ぺし、と弱めに腕を叩かれたところで猫パンチ程度の威力しかない。いや、痛みとしては全くないが、胸の奥にだいぶキた。これが正しく猫パンチの威力だ。
そんなやり取りがあって動物園当日。
タケは前髪を切って来た。目元がよく見える。それだけでだいぶ印象が変わった。
「行こうぜ」
「なんで来たばっかなのにふらふらなんだ」
「誰のせいだと思って」
「遠足の前日楽しみで眠れないタイプか」
「は、いやちが、」
「俺もちょっと眠れなかった」
危なかった。

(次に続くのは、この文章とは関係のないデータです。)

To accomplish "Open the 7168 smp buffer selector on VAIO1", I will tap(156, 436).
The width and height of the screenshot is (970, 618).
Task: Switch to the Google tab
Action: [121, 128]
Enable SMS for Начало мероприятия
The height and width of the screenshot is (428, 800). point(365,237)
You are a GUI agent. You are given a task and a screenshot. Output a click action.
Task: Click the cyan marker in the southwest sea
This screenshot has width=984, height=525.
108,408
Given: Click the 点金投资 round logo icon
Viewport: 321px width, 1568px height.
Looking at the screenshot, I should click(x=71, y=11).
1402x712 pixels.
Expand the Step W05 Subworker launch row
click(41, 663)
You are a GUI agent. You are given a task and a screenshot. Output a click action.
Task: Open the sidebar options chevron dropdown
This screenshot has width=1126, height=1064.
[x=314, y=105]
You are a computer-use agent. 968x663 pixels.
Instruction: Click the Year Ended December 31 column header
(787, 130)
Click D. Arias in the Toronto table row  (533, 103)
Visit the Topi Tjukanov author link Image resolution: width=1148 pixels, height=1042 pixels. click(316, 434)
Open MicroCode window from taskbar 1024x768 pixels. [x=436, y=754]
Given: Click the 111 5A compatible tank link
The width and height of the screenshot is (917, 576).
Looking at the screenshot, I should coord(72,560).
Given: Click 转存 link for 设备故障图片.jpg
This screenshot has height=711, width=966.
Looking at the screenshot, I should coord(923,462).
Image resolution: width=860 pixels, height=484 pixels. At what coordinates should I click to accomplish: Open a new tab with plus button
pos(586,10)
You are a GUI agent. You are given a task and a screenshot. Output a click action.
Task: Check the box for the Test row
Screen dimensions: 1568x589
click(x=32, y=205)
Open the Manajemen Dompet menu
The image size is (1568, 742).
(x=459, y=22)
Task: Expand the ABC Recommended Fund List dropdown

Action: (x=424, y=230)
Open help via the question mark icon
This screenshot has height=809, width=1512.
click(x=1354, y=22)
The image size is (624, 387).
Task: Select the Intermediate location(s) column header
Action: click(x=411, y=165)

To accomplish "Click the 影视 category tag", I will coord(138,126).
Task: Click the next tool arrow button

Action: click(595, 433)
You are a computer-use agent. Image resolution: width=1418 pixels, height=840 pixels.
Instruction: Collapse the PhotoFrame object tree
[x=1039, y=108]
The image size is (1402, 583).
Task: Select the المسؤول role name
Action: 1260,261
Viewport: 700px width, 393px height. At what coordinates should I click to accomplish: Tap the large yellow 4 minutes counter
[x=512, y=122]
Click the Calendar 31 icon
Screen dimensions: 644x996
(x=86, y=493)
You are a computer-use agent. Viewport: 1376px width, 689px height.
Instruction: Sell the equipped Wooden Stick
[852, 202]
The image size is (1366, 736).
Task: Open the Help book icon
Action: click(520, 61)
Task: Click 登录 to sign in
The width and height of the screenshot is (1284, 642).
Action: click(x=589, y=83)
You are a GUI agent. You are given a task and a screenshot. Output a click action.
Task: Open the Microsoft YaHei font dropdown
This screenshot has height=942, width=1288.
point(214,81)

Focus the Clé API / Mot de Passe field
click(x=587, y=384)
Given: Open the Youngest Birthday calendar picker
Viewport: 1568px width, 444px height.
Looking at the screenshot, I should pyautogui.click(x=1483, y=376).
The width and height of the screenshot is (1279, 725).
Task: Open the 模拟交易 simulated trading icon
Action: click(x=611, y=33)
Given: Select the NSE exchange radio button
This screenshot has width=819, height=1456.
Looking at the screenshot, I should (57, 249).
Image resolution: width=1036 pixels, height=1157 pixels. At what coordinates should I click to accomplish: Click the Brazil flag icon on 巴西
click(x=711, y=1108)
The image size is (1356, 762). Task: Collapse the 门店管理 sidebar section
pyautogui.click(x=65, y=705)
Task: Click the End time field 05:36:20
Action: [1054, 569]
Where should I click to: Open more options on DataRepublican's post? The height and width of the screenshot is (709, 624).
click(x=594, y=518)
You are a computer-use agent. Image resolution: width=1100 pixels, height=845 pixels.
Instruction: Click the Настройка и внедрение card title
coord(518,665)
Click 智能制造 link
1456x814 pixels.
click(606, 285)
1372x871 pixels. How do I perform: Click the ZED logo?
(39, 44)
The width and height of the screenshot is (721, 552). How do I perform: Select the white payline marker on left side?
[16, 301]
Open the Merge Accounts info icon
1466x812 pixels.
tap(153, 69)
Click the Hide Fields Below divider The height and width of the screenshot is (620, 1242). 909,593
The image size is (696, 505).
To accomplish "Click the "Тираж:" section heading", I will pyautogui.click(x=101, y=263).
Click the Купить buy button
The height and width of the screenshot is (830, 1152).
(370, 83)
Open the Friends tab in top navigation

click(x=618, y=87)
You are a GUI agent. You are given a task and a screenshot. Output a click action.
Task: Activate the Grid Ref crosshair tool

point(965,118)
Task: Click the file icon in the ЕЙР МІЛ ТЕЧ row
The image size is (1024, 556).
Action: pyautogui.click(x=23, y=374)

何かが込み上げてきそうになってグッと堪える。それ楽しみってことじゃね?俺とのデートが?
いや待て、デートじゃない。課題だ、課題。
それから適当に色んな動物を見て回って、レポートに必要な情報を集めながら写真を撮る。お待ちかねのペンギンは最後に残した。
聞けば動物図鑑とか、家で読めるのはそういったものばかりらしい。嗜好品や娯楽のものは全く置いてないから、何度も読み返した中で一番気に入ったのがペンギンだった。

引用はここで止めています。